In recent months, President Donald Trump has spoken directly to his personal lawyer Rudy Giuliani about overseeing a legal fight that could arise from a close or contested 2020 election, two people familiar with the situation tell The Daily Beast.
In related conversations with Giuliani and other confidants, Trump has also made clear that he wants Jay Sekulow, another personal attorney to Trump who defended the president during Special Counsel Robert Mueller’s two-year investigation, playing a major role if the courts got involved in resolving election disputes.
“I want Jay and Rudy on this,” Trump said in one private conversation this summer, according to one of the sources.
The president has discussed the matter a number of times in recent weeks with Giuliani, who was also involved in the president’s debate prep last month. The president wanted his team of lawyers immediately ready to go with a war plan mapped out—as he’s continued to insinuate that he will turn to the judicial system to question the validity of numerous mail-in ballots. It is unclear if Trump has talked directly to Sekulow about this, however. And it remains to be seen how large such a legal team would ultimately become.
The president’s insistence on turning to Sekulow and Giuliani, nevertheless, demonstrates the degree to which he values loyalty and Trumpian political instincts over all other features when it comes to navigating the critical junctures of his presidency. The two lawyers were at the forefront of Trump’s impeachment defense efforts (or in the former New York mayor’s case, at the forefront of the Ukraine saga that ultimately led to Trump’s impeachment), and Giuliani in particular has become something of a political Buddha for Trump, whose proverbial belly he likes to rub in difficult times.
But the stakes could be far higher in a few weeks, in what could be the death knell or the salvation of Trump’s tumultuous presidency. Both Team Trump and Joe Biden’s operation are already preparing for a protracted legal battle after voting concludes.
Both Giuliani and Sekulow declined to comment on this story.
“If the election lands in the courts after Election Day, it makes perfect sense that the president would want lawyers who he trusts the most to be in charge of his case,” said Steven Groves, who previously worked as a lawyer and then spokesman in the Trump White House. “The president trusts Jay and Rudy, especially if the case should go all the way to the Supreme Court, where Jay has argued many cases. Even though Rudy doesn’t have a background in election law, it makes sense that the president would ask him to play the same role that Jim Baker played back in 2000 for George W. Bush.”

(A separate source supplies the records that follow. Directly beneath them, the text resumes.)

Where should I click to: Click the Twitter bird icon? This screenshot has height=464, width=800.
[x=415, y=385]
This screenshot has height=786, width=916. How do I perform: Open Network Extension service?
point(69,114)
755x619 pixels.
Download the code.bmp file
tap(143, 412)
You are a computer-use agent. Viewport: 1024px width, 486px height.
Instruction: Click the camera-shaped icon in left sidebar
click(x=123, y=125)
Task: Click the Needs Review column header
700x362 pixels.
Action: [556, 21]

Ahead of Election Day, the Trump campaign, the Republican National Committee, and various conservative allies have been devoting vast resources and treasure to ad campaigns and legal challenges against the practice of mail-in voting during the coronavirus crisis. Trump in particular has insisted that the practice of voting by mail is rife with corruption, despite the absence of even modest evidence to suggest so, and despite the fact that he himself votes by mail.
The likelihood that there will be litigation around mail-in balloting has seemed to increase as the election has neared, with the Department of Justice weakening guidelines that discouraged staff from bringing election fraud cases close to Election Day. The expectation in some political circles is that the court battles could be brutal and, potentially, find their way up to the Supreme Court, where Trump is poised to have a freshly confirmed Justice.

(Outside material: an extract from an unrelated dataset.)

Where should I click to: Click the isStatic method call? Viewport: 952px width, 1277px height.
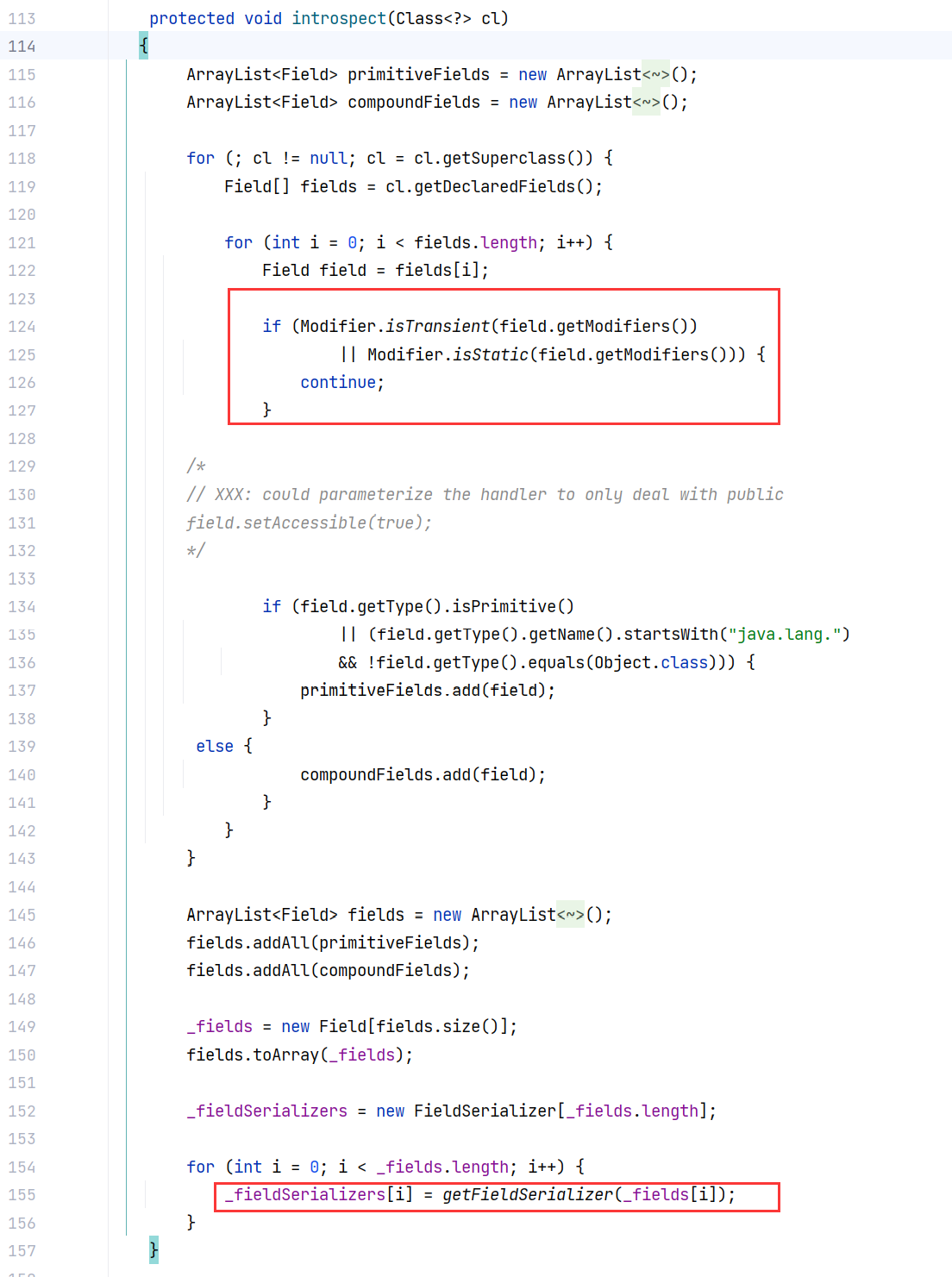491,354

When asked last month, President Trump refused to commit to a peaceful, orderly transition of power, saying, “We’re going to have to see what happens.” And if a case on the election outcome does make it to the U.S. Supreme Court, Trump is likely to have a new 6-3 conservative majority waiting for him there.
On a Trump 2020 conference call with reporters on Monday morning, deputy campaign manager Justin Clark said that the president’s campaign and its allies were working overtime to “aggressively” combat what he deemed “every crazy… provision” that Democrats were trying to uphold in this election.
“The president is going to continue to fight,” Clark assured reporters.